> Your goal:
When you reach the line containing "地図・アクセス (181, 2129)" in the data below, begin returning lines exactly as written, and stop once the line containing "ホーム (27, 138)" has been returned.

> Given records:
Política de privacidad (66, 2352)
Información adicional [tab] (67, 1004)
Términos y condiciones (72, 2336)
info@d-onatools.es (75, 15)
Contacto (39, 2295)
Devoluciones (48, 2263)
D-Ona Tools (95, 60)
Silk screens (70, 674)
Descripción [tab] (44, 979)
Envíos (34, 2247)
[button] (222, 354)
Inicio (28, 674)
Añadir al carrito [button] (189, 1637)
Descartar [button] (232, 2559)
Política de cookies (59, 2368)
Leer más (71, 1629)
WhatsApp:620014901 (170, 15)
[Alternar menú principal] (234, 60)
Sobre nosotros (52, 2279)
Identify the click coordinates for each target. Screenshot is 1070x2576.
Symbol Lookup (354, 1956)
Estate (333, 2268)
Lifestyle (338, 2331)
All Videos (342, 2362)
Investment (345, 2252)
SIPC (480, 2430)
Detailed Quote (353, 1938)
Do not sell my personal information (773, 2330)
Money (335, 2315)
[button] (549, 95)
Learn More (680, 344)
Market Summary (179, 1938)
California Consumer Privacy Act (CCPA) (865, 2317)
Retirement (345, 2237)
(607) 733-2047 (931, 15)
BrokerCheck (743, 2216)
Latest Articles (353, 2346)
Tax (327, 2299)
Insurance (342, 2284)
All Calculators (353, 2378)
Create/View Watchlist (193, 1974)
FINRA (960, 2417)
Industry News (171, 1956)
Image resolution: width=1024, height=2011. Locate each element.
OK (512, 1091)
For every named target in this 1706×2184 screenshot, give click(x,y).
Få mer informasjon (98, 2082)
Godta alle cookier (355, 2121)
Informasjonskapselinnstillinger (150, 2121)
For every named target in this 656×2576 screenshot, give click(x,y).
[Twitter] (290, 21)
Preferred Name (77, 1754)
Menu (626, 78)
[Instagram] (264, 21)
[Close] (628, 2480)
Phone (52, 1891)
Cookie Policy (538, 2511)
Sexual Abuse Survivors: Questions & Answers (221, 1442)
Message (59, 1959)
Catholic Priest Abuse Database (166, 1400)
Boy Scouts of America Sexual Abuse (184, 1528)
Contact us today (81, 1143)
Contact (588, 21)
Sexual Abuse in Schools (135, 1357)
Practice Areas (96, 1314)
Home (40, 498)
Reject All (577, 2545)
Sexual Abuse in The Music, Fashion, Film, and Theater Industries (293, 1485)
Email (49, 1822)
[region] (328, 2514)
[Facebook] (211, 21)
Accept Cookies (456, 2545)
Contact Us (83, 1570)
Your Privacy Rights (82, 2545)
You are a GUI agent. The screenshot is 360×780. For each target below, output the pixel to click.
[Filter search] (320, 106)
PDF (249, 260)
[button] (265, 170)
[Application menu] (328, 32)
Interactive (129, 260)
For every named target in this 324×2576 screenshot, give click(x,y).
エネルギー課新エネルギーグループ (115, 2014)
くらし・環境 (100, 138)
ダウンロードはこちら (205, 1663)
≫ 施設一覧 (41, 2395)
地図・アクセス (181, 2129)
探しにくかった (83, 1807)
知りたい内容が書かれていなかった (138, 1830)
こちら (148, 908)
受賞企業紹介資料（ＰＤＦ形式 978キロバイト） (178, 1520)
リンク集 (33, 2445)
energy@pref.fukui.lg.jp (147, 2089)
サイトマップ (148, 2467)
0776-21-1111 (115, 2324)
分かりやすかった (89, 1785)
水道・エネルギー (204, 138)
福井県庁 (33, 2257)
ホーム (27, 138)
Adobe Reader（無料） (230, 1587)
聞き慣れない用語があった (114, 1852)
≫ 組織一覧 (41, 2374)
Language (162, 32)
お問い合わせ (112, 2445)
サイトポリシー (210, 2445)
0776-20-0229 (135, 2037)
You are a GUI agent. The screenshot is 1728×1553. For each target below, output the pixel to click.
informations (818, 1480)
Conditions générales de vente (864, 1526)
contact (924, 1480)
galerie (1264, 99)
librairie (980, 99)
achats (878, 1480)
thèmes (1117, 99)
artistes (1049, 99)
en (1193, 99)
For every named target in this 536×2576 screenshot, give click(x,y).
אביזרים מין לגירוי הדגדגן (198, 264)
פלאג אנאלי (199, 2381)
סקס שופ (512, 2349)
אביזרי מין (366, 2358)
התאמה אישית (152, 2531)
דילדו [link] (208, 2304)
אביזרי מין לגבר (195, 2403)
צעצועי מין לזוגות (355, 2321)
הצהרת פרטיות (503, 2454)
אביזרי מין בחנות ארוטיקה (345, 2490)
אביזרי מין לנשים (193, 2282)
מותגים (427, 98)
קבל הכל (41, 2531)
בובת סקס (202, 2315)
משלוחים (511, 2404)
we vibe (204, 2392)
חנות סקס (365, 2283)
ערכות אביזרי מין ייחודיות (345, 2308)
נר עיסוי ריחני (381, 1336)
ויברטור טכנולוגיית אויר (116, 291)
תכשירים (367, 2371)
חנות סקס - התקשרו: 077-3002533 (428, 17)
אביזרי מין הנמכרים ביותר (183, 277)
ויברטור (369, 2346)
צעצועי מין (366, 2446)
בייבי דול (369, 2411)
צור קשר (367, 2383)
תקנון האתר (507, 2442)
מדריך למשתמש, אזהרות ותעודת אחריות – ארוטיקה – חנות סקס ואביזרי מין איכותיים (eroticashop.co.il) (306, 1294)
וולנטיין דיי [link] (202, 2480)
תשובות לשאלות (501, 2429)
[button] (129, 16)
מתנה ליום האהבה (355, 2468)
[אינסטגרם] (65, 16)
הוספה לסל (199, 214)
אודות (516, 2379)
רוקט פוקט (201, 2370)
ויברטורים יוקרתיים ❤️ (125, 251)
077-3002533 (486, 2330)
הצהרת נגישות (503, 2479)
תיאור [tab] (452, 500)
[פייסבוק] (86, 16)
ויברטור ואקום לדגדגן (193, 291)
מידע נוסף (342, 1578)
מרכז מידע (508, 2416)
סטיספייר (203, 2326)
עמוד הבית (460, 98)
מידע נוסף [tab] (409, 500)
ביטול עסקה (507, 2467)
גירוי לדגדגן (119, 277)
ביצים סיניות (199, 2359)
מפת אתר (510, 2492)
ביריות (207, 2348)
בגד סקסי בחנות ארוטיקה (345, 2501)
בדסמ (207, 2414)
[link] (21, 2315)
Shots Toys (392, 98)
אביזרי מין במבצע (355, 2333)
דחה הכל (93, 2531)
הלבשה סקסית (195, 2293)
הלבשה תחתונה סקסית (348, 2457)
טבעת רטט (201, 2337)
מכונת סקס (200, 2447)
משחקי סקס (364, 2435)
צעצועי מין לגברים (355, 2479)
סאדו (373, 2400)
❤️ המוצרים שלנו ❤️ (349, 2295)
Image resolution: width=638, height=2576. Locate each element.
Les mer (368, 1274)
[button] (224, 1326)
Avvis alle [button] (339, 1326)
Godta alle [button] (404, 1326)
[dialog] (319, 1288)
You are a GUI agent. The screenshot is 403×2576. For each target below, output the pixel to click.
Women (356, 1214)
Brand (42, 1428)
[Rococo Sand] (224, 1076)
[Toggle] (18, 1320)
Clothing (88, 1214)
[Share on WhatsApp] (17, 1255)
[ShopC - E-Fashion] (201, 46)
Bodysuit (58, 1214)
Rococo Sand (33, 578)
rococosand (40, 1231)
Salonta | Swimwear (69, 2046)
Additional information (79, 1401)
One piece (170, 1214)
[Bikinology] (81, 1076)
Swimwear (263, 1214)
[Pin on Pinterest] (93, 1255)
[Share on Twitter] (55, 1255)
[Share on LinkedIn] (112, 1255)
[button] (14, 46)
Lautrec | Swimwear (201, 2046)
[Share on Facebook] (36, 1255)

> Finished exercise:
地図・アクセス (181, 2129)
探しにくかった (83, 1807)
知りたい内容が書かれていなかった (138, 1830)
こちら (148, 908)
受賞企業紹介資料（ＰＤＦ形式 978キロバイト） (178, 1520)
リンク集 (33, 2445)
energy@pref.fukui.lg.jp (147, 2089)
サイトマップ (148, 2467)
0776-21-1111 (115, 2324)
分かりやすかった (89, 1785)
水道・エネルギー (204, 138)
福井県庁 (33, 2257)
ホーム (27, 138)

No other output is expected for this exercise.